The authors also believe psychiatrists might be helpful if there is trouble distinguishing
between dementia and delirium, in cases of delirium in which the usual pharmacologic strategies are ineffective in controlling agitation, and in cases of persisting delirium or when the diagnosis of delirium is uncertain. We “might be useful at a later stage” to evaluate and treat intensive care unit-related post-traumatic stress disorder. The section concludes with the very sensible “recipe” for treating delirium, which begins with treating all possible underlying medical conditions and only then administering Haldol provided it can be safely given as long as cardiac conduction times are not prolonged.

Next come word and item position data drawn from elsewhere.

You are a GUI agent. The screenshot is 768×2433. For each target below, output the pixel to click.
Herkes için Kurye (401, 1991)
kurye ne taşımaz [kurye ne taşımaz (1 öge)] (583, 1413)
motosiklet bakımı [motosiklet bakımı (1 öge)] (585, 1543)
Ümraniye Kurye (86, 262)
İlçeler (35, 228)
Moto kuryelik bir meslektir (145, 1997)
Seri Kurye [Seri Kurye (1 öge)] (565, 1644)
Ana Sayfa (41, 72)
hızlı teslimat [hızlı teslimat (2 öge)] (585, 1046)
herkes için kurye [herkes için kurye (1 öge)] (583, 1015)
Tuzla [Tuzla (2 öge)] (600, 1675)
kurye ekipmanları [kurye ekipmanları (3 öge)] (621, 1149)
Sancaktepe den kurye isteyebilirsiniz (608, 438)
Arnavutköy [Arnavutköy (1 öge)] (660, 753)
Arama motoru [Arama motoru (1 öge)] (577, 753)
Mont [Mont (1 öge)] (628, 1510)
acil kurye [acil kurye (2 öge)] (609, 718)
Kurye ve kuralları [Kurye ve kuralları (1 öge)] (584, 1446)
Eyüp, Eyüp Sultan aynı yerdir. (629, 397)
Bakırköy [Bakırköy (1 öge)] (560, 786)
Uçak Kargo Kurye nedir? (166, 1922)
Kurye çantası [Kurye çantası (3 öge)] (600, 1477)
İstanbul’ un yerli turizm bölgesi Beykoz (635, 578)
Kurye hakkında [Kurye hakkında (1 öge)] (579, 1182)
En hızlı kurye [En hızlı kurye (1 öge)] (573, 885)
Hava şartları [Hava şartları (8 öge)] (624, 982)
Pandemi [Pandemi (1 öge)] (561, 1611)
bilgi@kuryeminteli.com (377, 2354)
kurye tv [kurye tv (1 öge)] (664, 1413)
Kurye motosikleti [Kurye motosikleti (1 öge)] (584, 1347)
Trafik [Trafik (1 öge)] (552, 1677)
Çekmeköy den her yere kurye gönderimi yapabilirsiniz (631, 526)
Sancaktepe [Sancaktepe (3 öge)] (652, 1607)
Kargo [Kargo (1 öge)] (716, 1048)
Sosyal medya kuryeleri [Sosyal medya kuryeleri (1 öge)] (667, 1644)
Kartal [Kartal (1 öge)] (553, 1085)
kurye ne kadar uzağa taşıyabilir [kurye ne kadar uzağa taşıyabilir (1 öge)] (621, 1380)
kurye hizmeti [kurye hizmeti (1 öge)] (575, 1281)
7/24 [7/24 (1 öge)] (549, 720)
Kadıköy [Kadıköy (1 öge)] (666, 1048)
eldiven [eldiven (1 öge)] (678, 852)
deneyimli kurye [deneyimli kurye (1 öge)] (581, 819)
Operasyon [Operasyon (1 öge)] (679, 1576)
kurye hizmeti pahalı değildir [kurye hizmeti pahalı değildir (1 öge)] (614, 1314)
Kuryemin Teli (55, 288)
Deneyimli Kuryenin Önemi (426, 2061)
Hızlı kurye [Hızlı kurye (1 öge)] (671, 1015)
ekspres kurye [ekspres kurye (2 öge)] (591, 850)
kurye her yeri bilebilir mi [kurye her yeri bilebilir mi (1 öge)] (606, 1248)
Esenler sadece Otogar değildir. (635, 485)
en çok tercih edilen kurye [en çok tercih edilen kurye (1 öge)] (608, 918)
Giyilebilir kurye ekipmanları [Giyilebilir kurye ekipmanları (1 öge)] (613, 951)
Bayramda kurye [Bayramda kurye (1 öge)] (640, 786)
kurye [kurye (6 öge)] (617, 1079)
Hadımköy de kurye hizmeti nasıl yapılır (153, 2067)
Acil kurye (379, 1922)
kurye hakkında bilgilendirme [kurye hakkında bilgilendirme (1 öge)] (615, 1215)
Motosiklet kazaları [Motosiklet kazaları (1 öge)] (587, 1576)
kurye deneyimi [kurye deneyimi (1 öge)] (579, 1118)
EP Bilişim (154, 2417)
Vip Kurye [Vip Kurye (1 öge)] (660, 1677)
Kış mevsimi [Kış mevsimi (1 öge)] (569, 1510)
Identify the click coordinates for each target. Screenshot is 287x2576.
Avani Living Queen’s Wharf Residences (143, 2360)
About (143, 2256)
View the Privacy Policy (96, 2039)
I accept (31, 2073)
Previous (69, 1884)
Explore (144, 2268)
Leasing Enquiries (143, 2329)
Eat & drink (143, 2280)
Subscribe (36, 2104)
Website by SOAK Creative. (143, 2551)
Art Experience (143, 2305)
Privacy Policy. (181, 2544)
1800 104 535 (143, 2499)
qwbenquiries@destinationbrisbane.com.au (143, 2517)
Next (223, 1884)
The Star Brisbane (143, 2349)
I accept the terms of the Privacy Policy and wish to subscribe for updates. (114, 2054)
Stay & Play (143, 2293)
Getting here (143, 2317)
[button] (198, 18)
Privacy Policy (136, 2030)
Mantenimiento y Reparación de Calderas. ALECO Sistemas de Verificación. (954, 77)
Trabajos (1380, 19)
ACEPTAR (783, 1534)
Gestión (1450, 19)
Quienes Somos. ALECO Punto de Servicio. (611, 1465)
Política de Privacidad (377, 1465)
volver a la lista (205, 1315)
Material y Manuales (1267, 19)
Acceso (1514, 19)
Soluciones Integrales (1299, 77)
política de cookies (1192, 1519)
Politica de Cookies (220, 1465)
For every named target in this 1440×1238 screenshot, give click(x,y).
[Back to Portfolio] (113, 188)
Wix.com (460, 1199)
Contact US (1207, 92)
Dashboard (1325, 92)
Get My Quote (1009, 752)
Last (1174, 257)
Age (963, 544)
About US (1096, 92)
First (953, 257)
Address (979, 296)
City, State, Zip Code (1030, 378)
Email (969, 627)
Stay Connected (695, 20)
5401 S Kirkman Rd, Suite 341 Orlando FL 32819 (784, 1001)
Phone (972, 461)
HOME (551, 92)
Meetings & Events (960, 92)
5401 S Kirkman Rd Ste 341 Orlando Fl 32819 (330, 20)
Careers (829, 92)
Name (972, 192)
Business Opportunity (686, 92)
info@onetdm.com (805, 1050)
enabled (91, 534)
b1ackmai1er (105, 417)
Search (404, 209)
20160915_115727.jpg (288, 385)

I think redefining the roles of the team in delirium prevention is long overdue. I think psychiatrists still have a role to play and that’s evident in the persisting tendency to validate the growing number of delirium screening scales for non-psychiatric nurses working in general medical units and intensive care unit against the Diagnostic and Statistical Manual for Mental Disorders (DSM) diagnostic criteria for delirium[3]. One role consulting psychiatrists can play is to help internists and intensivists and the nurses who work with them discriminate delirium from the many other psychiatric disorders which it can mimic.

However, I also believe that both non-psychiatric clinicians and psychiatrists can work together at being accountable for preventing delirium, because as George W. Henry pointed out in the first published paper on consultation psychiatry:

Relegating this work to specialists is futile for it is doubtful whether there will ever be a sufficient number of psychiatrists to respond to all the requests for consultations. There is, therefore, no alternative to educating other physicians in the elements of psychiatric methods[4].

Is delirium prevention an issue for “psychiatric methods”? Delirium prevention is an issue for both medicine and psychiatry.

1.            Fick, D.M., et al., Computerized decision support for delirium superimposed on dementia in older adults. J Gerontol Nurs, 2011. 37(4): p. 39-47.

2.            Page, V. and E.W. Ely, Delirium in Critical Care. Core Critical Care, ed. A. Vuylsteke. 2011, New York: Cambridge University Press.

3.            American Psychiatric Association. and American Psychiatric Association. Task Force on DSM-IV., Diagnostic and statistical manual of mental disorders : DSM-IV-TR. 4th ed. 2000, Washington, DC: American Psychiatric Association. xxxvii, 943 p.

4.            Henry, G.W., SOME MODERN ASPECTS OF PSYCHIATRY IN GENERAL HOSPITAL PRACTICE. Am J Psychiatry, 1929. 86(3): p. 481-499.